Dennis Obasi, aged 27 and of no fixed abode, also pleaded guilty to being concerned in the supply of heroin and cocaine and possession of criminal property.

It follows an investigation by the South West Regional Organised Crime Unit (SWROCU) and the Metropolitan Police Service supported by UK Border Force, HMPPS, along with Wiltshire Police and Avon and Somerset Police.

The investigation found that whilst he was an inmate at HMP Peterborough and after his release, Obasi conspired with then girlfriend Emily MacArthur, 31, previously of Charlotte Square, Trowbridge, to smuggle drugs into prisons including HMP Peterborough and HMP Bristol.

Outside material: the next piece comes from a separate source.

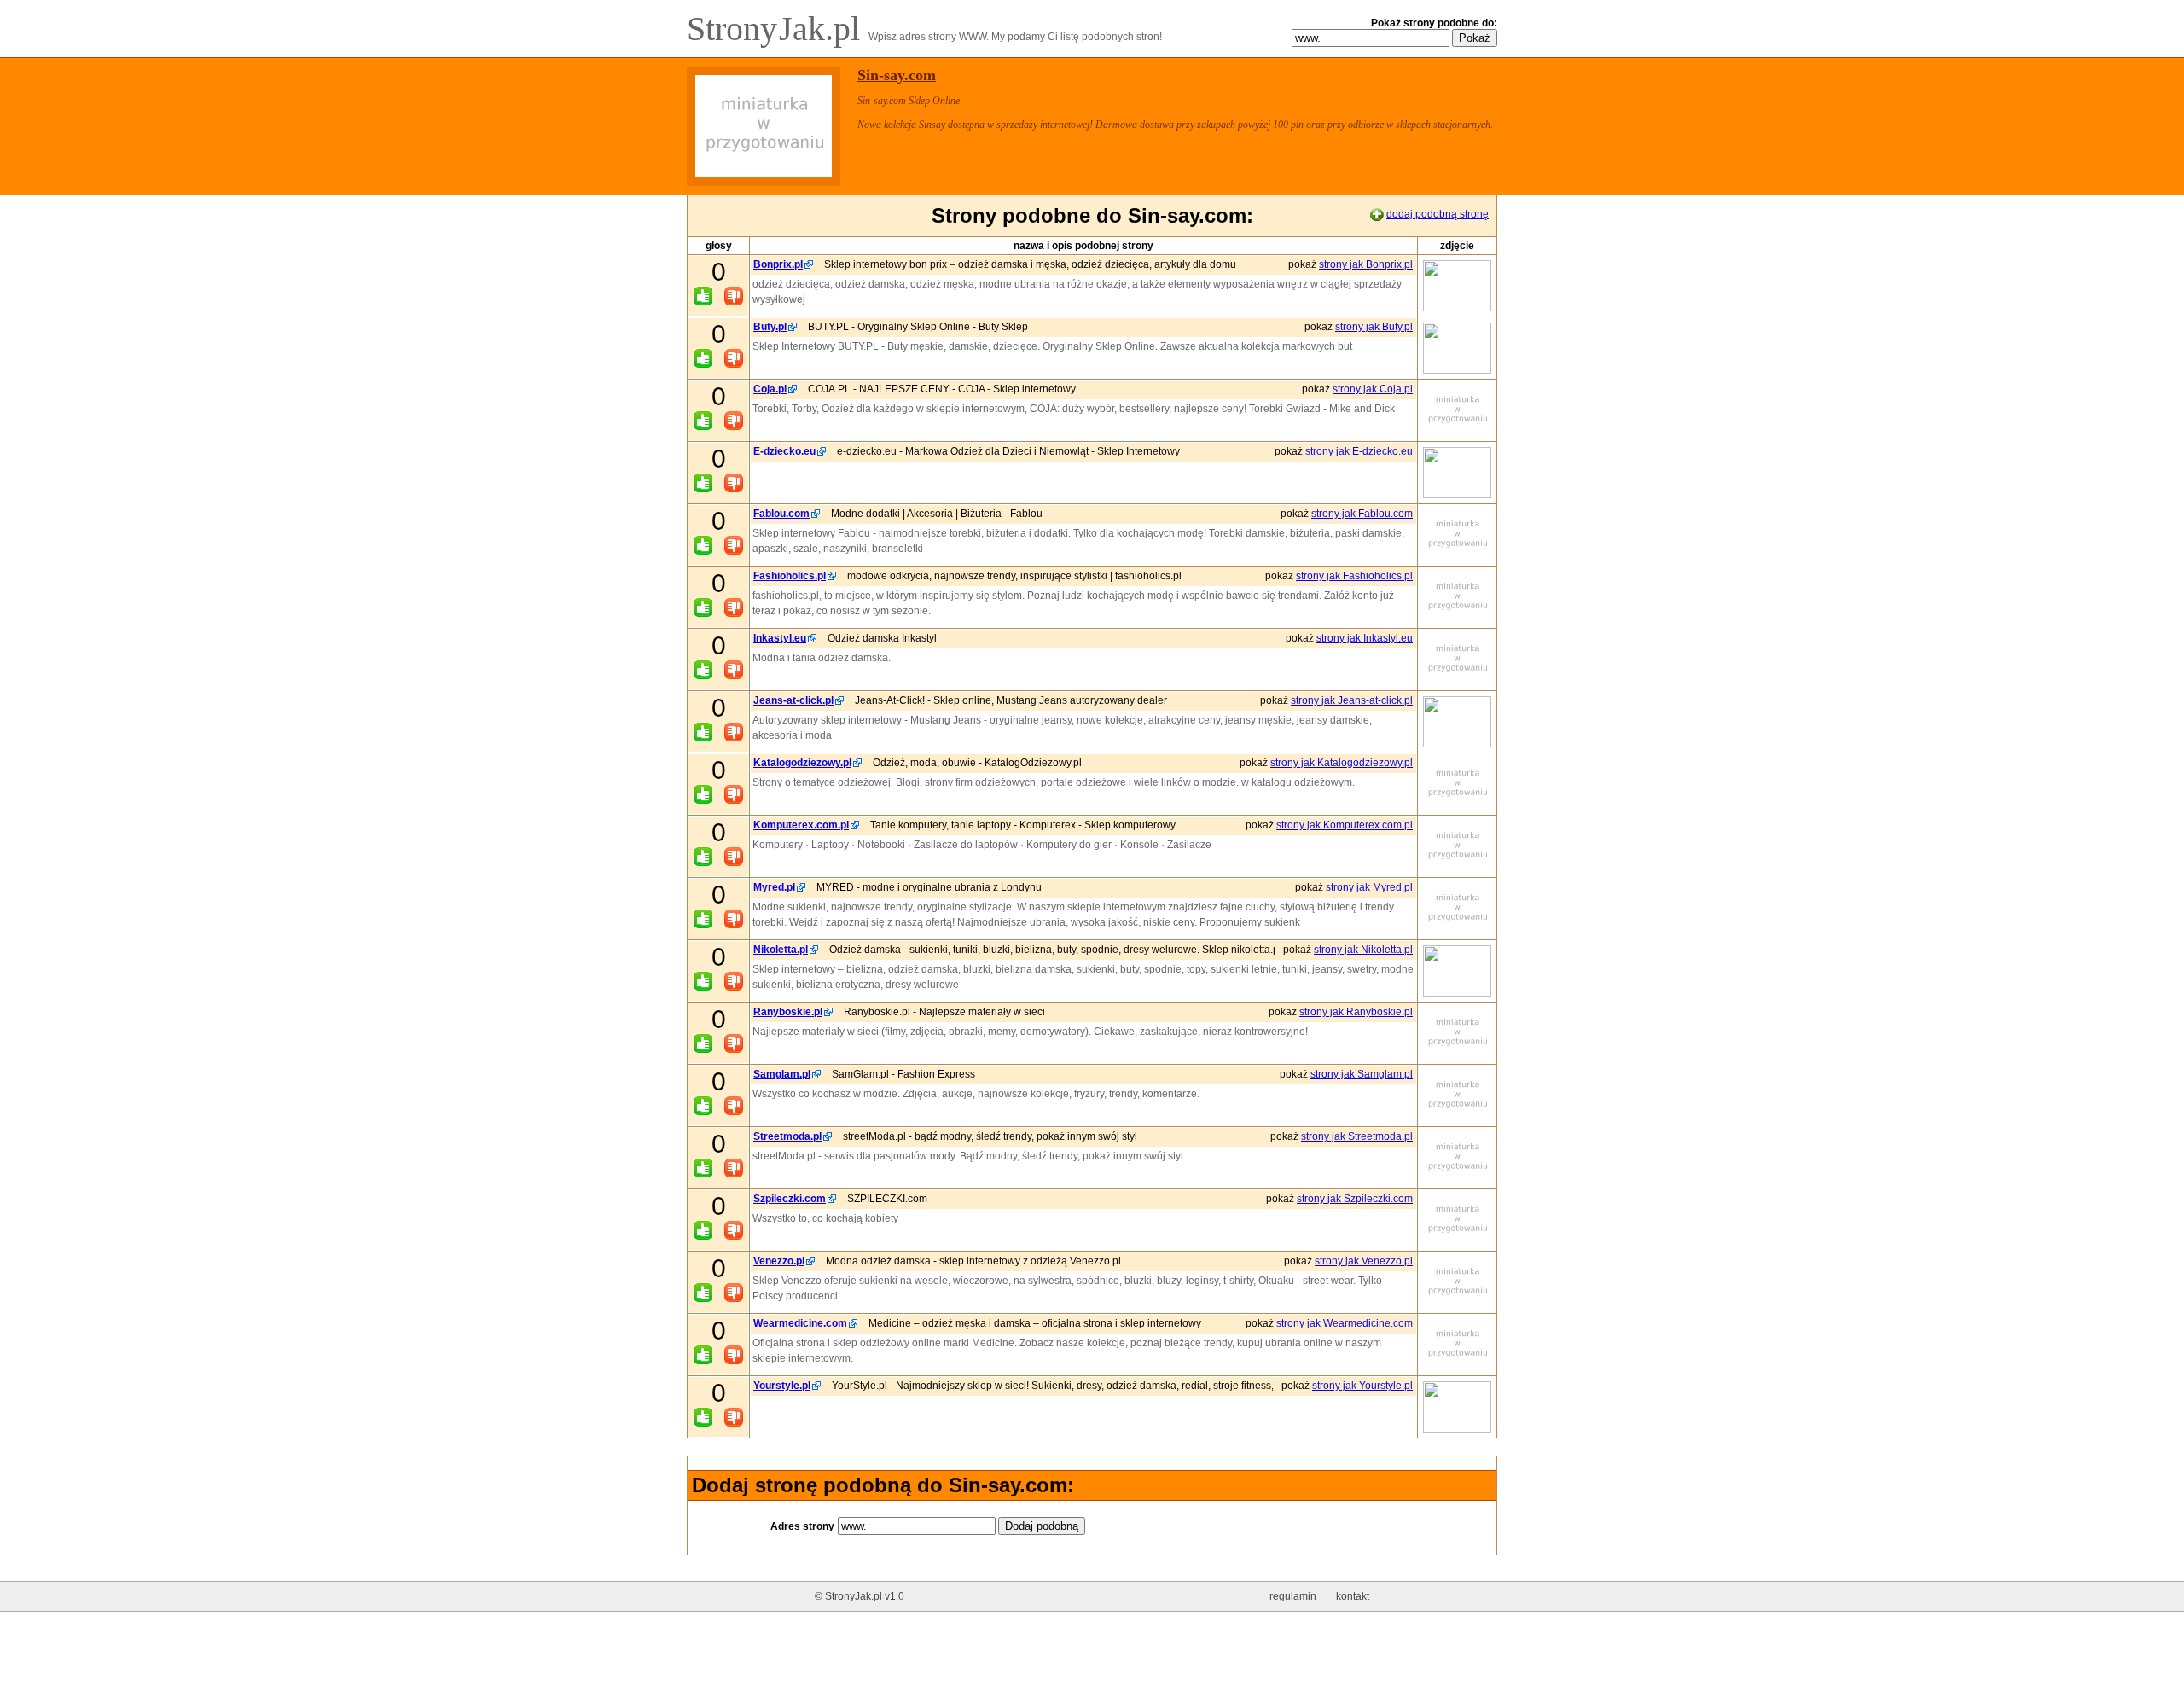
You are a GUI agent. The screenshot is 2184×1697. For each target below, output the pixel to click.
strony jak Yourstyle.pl (1362, 1386)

The pair used fake stamps to produce bogus confidential legal letters coated with spice, concealed drugs in packages for prisoners, and used prison visitors to smuggle the drugs inside.

Police found drugs during their investigations.

The investigation into Obasi and MacArthur began when officers from UK Border Force stopped three separate parcels, all sent from Jamaica, which were addressed to MacArthur at addresses in Frome and Bristol. They were all found to contain cocaine.

Officers from SWROCU and the Metropolitan Police Service carried out a warrant at MacArthur’s Trowbridge flat in February 2020 where both she and Obasi were arrested.

Evidence there showed the flat was being used to produce spice in substantial quantities, with £50,000 worth of spice powder, 116 sheets of paper soaked in spice – worth £48,000 or more in prison – a box containing six bottles of acetone, and 1.86kg of marshmallow leaves seized. Also found were seven fake stamps, piles of envelopes and further letters.

Prisons and Probation Minister Damian Hinds said: “This sentencing highlights the tireless commitment of our hardworking prison staff and police to cracking down on drugs behind bars.

“Drugs such as spice make it more difficult for us to rehabilitate offenders and cut crime which is why we have invested £125 million to keep our prisons secure and drugs out.”